------ INFORMATION SUPPLIED

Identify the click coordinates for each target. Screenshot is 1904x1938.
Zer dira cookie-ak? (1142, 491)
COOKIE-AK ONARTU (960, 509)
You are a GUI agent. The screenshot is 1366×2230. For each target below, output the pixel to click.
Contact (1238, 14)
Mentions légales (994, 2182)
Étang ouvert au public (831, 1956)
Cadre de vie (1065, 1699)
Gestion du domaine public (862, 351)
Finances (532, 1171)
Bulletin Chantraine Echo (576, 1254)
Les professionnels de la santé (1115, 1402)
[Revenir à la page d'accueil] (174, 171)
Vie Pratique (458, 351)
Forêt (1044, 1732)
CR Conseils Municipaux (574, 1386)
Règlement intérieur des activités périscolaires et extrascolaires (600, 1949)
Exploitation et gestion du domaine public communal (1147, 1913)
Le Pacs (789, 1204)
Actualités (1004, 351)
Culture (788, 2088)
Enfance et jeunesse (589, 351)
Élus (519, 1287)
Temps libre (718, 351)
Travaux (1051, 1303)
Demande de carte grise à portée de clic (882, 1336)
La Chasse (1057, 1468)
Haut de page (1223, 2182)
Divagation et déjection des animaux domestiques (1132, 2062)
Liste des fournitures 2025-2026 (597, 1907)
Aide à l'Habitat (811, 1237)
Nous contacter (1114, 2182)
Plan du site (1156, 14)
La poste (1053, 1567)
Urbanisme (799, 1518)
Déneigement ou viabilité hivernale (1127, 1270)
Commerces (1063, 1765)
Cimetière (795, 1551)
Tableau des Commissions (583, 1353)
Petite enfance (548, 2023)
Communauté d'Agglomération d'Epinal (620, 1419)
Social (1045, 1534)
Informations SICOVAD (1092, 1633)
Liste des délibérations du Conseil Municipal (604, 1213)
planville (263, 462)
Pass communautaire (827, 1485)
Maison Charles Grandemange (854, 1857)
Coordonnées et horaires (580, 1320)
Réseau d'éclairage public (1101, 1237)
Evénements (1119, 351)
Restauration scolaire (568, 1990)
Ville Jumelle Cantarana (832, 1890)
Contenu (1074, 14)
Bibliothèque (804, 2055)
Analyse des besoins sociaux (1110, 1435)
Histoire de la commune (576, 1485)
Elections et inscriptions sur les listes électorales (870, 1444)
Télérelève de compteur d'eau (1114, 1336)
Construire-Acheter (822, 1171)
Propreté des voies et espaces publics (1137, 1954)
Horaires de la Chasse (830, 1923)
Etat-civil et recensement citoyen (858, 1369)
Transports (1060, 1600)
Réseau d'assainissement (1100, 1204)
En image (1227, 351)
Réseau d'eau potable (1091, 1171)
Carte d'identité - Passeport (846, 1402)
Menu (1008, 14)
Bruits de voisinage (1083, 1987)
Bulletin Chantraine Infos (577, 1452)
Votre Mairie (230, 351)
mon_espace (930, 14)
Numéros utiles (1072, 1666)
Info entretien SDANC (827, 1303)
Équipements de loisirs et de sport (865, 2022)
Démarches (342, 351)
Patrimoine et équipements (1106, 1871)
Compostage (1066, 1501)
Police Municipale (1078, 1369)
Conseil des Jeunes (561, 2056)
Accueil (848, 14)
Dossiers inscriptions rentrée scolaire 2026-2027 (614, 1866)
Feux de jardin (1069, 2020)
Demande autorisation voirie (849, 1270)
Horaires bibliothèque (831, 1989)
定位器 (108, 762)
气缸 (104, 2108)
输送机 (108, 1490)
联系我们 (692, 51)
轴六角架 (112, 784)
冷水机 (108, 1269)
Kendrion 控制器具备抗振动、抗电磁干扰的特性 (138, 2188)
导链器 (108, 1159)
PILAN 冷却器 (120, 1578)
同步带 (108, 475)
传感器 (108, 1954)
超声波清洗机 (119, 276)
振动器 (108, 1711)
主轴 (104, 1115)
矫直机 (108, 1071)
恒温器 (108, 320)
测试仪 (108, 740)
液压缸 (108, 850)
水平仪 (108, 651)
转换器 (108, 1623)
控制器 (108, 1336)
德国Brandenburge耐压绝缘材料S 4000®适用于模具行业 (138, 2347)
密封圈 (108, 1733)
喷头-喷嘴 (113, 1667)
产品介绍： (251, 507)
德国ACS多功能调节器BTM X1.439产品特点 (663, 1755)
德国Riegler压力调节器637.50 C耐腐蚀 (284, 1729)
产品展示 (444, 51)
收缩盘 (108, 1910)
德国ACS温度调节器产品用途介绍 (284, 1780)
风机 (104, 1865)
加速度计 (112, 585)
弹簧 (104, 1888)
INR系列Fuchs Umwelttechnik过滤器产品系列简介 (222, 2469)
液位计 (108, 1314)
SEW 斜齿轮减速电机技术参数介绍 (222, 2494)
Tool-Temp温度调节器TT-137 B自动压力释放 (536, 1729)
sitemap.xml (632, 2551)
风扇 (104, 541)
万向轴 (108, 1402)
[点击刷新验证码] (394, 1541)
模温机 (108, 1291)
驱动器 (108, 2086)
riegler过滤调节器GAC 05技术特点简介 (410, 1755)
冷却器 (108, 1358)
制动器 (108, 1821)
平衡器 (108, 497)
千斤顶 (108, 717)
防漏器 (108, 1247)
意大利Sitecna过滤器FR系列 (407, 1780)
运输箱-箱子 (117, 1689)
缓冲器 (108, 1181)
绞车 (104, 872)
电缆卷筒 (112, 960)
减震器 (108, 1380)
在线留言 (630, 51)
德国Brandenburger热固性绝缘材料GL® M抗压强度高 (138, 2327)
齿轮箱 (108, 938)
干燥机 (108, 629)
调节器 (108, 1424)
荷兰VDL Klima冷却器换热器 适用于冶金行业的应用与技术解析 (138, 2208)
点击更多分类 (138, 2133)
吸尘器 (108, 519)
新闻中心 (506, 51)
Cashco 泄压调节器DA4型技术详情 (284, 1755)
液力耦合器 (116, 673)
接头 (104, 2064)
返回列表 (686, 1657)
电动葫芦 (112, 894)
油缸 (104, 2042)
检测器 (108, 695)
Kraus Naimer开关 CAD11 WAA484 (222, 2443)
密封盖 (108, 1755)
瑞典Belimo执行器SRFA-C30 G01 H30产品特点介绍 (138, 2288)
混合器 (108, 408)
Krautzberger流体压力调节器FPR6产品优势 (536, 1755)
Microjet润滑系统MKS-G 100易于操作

------------

■ **WHAT THIS TASK INVOLVES**: Once more, write out the records above, exactly as they stand.

■ **ANSWER SPACE**:
Identify the click coordinates for each target. Screenshot is 1904x1938.
Zer dira cookie-ak? (1142, 491)
COOKIE-AK ONARTU (960, 509)
You are a GUI agent. The screenshot is 1366×2230. For each target below, output the pixel to click.
Contact (1238, 14)
Mentions légales (994, 2182)
Étang ouvert au public (831, 1956)
Cadre de vie (1065, 1699)
Gestion du domaine public (862, 351)
Finances (532, 1171)
Bulletin Chantraine Echo (576, 1254)
Les professionnels de la santé (1115, 1402)
[Revenir à la page d'accueil] (174, 171)
Vie Pratique (458, 351)
Forêt (1044, 1732)
CR Conseils Municipaux (574, 1386)
Règlement intérieur des activités périscolaires et extrascolaires (600, 1949)
Exploitation et gestion du domaine public communal (1147, 1913)
Le Pacs (789, 1204)
Actualités (1004, 351)
Culture (788, 2088)
Enfance et jeunesse (589, 351)
Élus (519, 1287)
Temps libre (718, 351)
Travaux (1051, 1303)
Demande de carte grise à portée de clic (882, 1336)
La Chasse (1057, 1468)
Haut de page (1223, 2182)
Divagation et déjection des animaux domestiques (1132, 2062)
Liste des fournitures 2025-2026 (597, 1907)
Aide à l'Habitat (811, 1237)
Nous contacter (1114, 2182)
Plan du site (1156, 14)
La poste (1053, 1567)
Urbanisme (799, 1518)
Déneigement ou viabilité hivernale (1127, 1270)
Commerces (1063, 1765)
Cimetière (795, 1551)
Tableau des Commissions (583, 1353)
Petite enfance (548, 2023)
Communauté d'Agglomération d'Epinal (620, 1419)
Social (1045, 1534)
Informations SICOVAD (1092, 1633)
Liste des délibérations du Conseil Municipal (604, 1213)
planville (263, 462)
Pass communautaire (827, 1485)
Maison Charles Grandemange (854, 1857)
Coordonnées et horaires (580, 1320)
Réseau d'éclairage public (1101, 1237)
Evénements (1119, 351)
Restauration scolaire (568, 1990)
Ville Jumelle Cantarana (832, 1890)
Contenu (1074, 14)
Bibliothèque (804, 2055)
Analyse des besoins sociaux (1110, 1435)
Histoire de la commune (576, 1485)
Elections et inscriptions sur les listes électorales (870, 1444)
Télérelève de compteur d'eau (1114, 1336)
Construire-Acheter (822, 1171)
Propreté des voies et espaces publics (1137, 1954)
Horaires de la Chasse (830, 1923)
Etat-civil et recensement citoyen (858, 1369)
Transports (1060, 1600)
Réseau d'assainissement (1100, 1204)
En image (1227, 351)
Réseau d'eau potable (1091, 1171)
Carte d'identité - Passeport (846, 1402)
Menu (1008, 14)
Bruits de voisinage (1083, 1987)
Bulletin Chantraine Infos (577, 1452)
Votre Mairie (230, 351)
mon_espace (930, 14)
Numéros utiles (1072, 1666)
Info entretien SDANC (827, 1303)
Équipements de loisirs et de sport (865, 2022)
Démarches (342, 351)
Patrimoine et équipements (1106, 1871)
Compostage (1066, 1501)
Police Municipale (1078, 1369)
Conseil des Jeunes (561, 2056)
Accueil (848, 14)
Dossiers inscriptions rentrée scolaire 2026-2027 (614, 1866)
Feux de jardin (1069, 2020)
Demande autorisation voirie (849, 1270)
Horaires bibliothèque (831, 1989)
定位器 (108, 762)
气缸 (104, 2108)
输送机 (108, 1490)
联系我们 (692, 51)
轴六角架 (112, 784)
冷水机 (108, 1269)
Kendrion 控制器具备抗振动、抗电磁干扰的特性 (138, 2188)
导链器 (108, 1159)
PILAN 冷却器 (120, 1578)
同步带 (108, 475)
传感器 (108, 1954)
超声波清洗机 (119, 276)
振动器 (108, 1711)
主轴 (104, 1115)
矫直机 (108, 1071)
恒温器 (108, 320)
测试仪 (108, 740)
液压缸 (108, 850)
水平仪 (108, 651)
转换器 (108, 1623)
控制器 (108, 1336)
德国Brandenburge耐压绝缘材料S 4000®适用于模具行业 (138, 2347)
密封圈 (108, 1733)
喷头-喷嘴 (113, 1667)
产品介绍： (251, 507)
德国ACS多功能调节器BTM X1.439产品特点 (663, 1755)
德国Riegler压力调节器637.50 C耐腐蚀 (284, 1729)
产品展示 (444, 51)
收缩盘 (108, 1910)
德国ACS温度调节器产品用途介绍 (284, 1780)
风机 (104, 1865)
加速度计 (112, 585)
弹簧 (104, 1888)
INR系列Fuchs Umwelttechnik过滤器产品系列简介 (222, 2469)
液位计 (108, 1314)
SEW 斜齿轮减速电机技术参数介绍 (222, 2494)
Tool-Temp温度调节器TT-137 B自动压力释放 (536, 1729)
sitemap.xml (632, 2551)
风扇 (104, 541)
万向轴 (108, 1402)
[点击刷新验证码] (394, 1541)
模温机 (108, 1291)
驱动器 (108, 2086)
riegler过滤调节器GAC 05技术特点简介 (410, 1755)
冷却器 (108, 1358)
制动器 (108, 1821)
平衡器 (108, 497)
千斤顶 (108, 717)
防漏器 (108, 1247)
意大利Sitecna过滤器FR系列 (407, 1780)
运输箱-箱子 (117, 1689)
缓冲器 (108, 1181)
绞车 (104, 872)
电缆卷筒 (112, 960)
减震器 (108, 1380)
在线留言 (630, 51)
德国Brandenburger热固性绝缘材料GL® M抗压强度高 (138, 2327)
齿轮箱 (108, 938)
干燥机 (108, 629)
调节器 (108, 1424)
荷兰VDL Klima冷却器换热器 适用于冶金行业的应用与技术解析 (138, 2208)
点击更多分类 (138, 2133)
吸尘器 (108, 519)
新闻中心 (506, 51)
Cashco 泄压调节器DA4型技术详情 (284, 1755)
液力耦合器 (116, 673)
接头 (104, 2064)
返回列表 (686, 1657)
电动葫芦 (112, 894)
油缸 (104, 2042)
检测器 (108, 695)
Kraus Naimer开关 CAD11 WAA484 (222, 2443)
密封盖 (108, 1755)
瑞典Belimo执行器SRFA-C30 G01 H30产品特点介绍 (138, 2288)
混合器 (108, 408)
Krautzberger流体压力调节器FPR6产品优势 (536, 1755)
Microjet润滑系统MKS-G 100易于操作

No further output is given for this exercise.